## Task requirements
Transcribe the entries below exactly.

--- Source records Enclosed Below ---

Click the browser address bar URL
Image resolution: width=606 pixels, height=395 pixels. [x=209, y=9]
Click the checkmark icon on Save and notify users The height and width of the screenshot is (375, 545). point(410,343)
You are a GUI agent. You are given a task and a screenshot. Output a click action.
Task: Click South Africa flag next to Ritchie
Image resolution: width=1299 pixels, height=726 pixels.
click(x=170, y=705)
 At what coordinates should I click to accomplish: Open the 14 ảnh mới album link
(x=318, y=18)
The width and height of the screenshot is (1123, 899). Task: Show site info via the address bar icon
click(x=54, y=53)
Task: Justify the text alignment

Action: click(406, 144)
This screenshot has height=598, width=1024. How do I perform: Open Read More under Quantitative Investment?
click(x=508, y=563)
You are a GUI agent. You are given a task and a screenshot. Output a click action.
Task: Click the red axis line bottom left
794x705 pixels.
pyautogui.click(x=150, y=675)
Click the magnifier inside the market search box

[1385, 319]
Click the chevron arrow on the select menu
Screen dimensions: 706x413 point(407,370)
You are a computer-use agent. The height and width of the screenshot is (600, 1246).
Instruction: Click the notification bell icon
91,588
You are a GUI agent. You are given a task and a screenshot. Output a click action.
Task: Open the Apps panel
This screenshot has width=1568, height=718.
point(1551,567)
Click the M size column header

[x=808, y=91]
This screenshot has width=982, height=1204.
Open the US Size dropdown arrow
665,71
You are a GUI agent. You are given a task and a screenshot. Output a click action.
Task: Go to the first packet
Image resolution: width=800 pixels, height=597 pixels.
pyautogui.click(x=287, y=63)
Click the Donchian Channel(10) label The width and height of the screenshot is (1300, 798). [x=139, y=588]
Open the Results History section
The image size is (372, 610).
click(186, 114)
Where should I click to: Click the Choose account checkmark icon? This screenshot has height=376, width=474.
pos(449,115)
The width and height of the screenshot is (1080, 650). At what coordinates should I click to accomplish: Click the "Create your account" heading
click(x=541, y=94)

--- End of Enclosed Source records ---

## Output of the task
Click the browser address bar URL
Image resolution: width=606 pixels, height=395 pixels. [x=209, y=9]
Click the checkmark icon on Save and notify users The height and width of the screenshot is (375, 545). point(410,343)
You are a GUI agent. You are given a task and a screenshot. Output a click action.
Task: Click South Africa flag next to Ritchie
Image resolution: width=1299 pixels, height=726 pixels.
click(x=170, y=705)
 At what coordinates should I click to accomplish: Open the 14 ảnh mới album link
(x=318, y=18)
The width and height of the screenshot is (1123, 899). Task: Show site info via the address bar icon
click(x=54, y=53)
Task: Justify the text alignment

Action: click(406, 144)
This screenshot has height=598, width=1024. How do I perform: Open Read More under Quantitative Investment?
click(x=508, y=563)
You are a GUI agent. You are given a task and a screenshot. Output a click action.
Task: Click the red axis line bottom left
794x705 pixels.
pyautogui.click(x=150, y=675)
Click the magnifier inside the market search box

[1385, 319]
Click the chevron arrow on the select menu
Screen dimensions: 706x413 point(407,370)
You are a computer-use agent. The height and width of the screenshot is (600, 1246).
Instruction: Click the notification bell icon
91,588
You are a GUI agent. You are given a task and a screenshot. Output a click action.
Task: Open the Apps panel
This screenshot has width=1568, height=718.
point(1551,567)
Click the M size column header

[x=808, y=91]
This screenshot has width=982, height=1204.
Open the US Size dropdown arrow
665,71
You are a GUI agent. You are given a task and a screenshot. Output a click action.
Task: Go to the first packet
Image resolution: width=800 pixels, height=597 pixels.
pyautogui.click(x=287, y=63)
Click the Donchian Channel(10) label The width and height of the screenshot is (1300, 798). [x=139, y=588]
Open the Results History section
The image size is (372, 610).
click(186, 114)
Where should I click to: Click the Choose account checkmark icon? This screenshot has height=376, width=474.
pos(449,115)
The width and height of the screenshot is (1080, 650). At what coordinates should I click to accomplish: Click the "Create your account" heading
click(x=541, y=94)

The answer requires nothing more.